Fortunately, extensions can sometimes be avoided, usually by doing more shifts (see Fingerings to Avoid Extensions). Below, we can see the same repertoire passage, but this time it is fingered to avoid the extensions.


Avoiding extensions is especially useful – and usually most easy – in slower, legato passages, where we really need a free loose vibrato (which is difficult when the hand is under tension). But in general the need for the extended position (major third hand  frame) is so frequent that it must be considered as an essential, basic and unavoidable element of Left Hand technique. Small-handed cellists especially, will need to dedicate a considerable amount of time and practice to stretch and strengthen their hand in order to be able to do these extensions comfortably.


In the Basic Extensions page we talked in detail about the two possible hand postures (“Violin” and “Doublebass”) for doing simple extensions (with one tone between first and second fingers). In the “violin” posture the first finger is strongly curled while the higher fingers are straighter (extending upwards). The “Doublebass” posture is quite the opposite: here it is the first finger which is straighter (extended backwards) while the higher fingers maintain their normal curvature.
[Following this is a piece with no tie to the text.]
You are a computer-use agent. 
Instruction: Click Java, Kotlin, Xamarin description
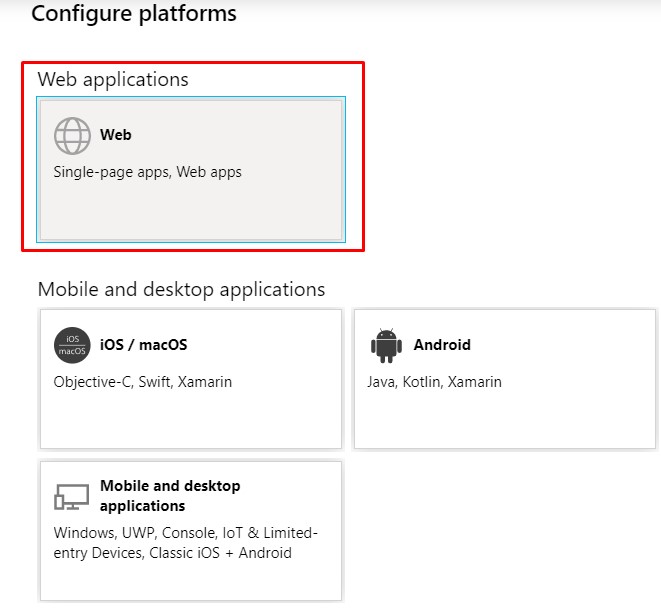[x=434, y=382]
In the Neck Region we need both postures. In the lower positions the fourth finger is too short to allow the “Violin” hand posture so we are obliged to use the “Bass” posture. In the higher neck positions the situation is however the exact opposite: here the “Bass” posture is ergonomically impossible so we are obliged to use the “Violin” posture. To illustrate this, try playing the following examples:

Somewhere along the ascending progression, the hand angle will need to change from “bass” to “violin” posture. And in the descending progression the change will be the opposite: back from “violin” to “bass” posture. In the ascending progression this postural change is made unavoidable because the side of the cello obstructs the forearm and hand from continuing their upwards trajectory in the “doublebass position”. This obstruction is most significant when we are playing on the higher strings because it is on those strings that our forearm and elbow are held the lowest. Because of that low elbow (which is necessary to enable us to play on the pads of our fingers), our arm hits the side of the cello as we go up the fingerboard (pitchwise) unless we either raise the elbow (very awkward for the playing fingers) or change the hand angle into the “violin position”. We can consider ourselves lucky that, just at that moment when the arm can go no further in the “bass position”, the distances between the fingers become small enough that we can, for the first time, reach the 1-4 major third with the hand in the “violin position”.
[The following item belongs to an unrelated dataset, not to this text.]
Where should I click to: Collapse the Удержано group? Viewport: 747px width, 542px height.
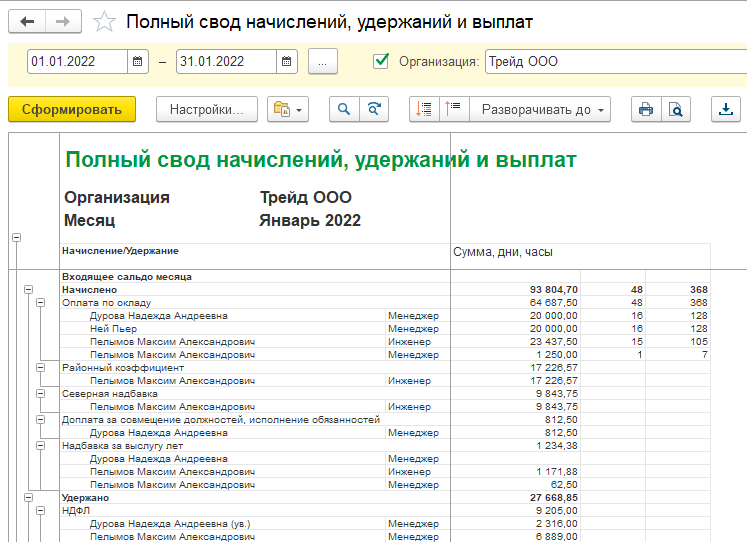tap(28, 497)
In the descending progression the change to “Bass” position is made obligatory by the fact that the fourth finger can no longer reach the major third interval from the first finger when the hand is in the “violin” position, especially when the fourth finger has to reach over to find that interval on a lower string.

Normally (depending on hand size, shape, and flexibility) this postural change will occur between the extended-up third position and the extended-back fifth position as shown in the following example.

This postural change associated with extended position can greatly complicate our Neck Region playing, destabilising the hand and creating considerable intonation insecurity. This is somewhat similair to the singers “break” – that delicate and dangerous area between registers across which they need to change the way they produce their voice. For larger and/or more flexible hands this problem is much reduced and may even be inexistent.

The “Violin” hand posture is helped by having the thumb deeply under the cello neck and consequently the elbow quite low. This is especially important on the A string. In contrast to this, the “Doublebass” hand posture is helped by having the elbow higher and the thumb less under the cello neck (even floating free sometimes, especially for small hands and especially on the A-string).


In our neck region extensions, the thumb normally accompanies the second third and fourth fingers, leaving the first finger to move back and forth, into and out of extended position independently from the thumb.

But occasionally (exceptionally) we might choose to do an extension upwards without moving the thumb up into its normal position accompanying the higher fingers. This situation normally occurs in passages in which there is only a brief incursion up  into the extended position for which we would normally be obliged to move the thumb rapidly upwards to accompany the higher finger(s) and then rapidly back down again into the non-extended position. By choosing to leave our thumb “behind” (with the first finger), we avoid the destabilising influence of the rapid thumb movement. In these cases we are effectively choosing to prefer the ergonomical discomfort of playing on the higher fingers with the thumb “out of position” (left behind) rather than the destabilising effect of the thumb displacement.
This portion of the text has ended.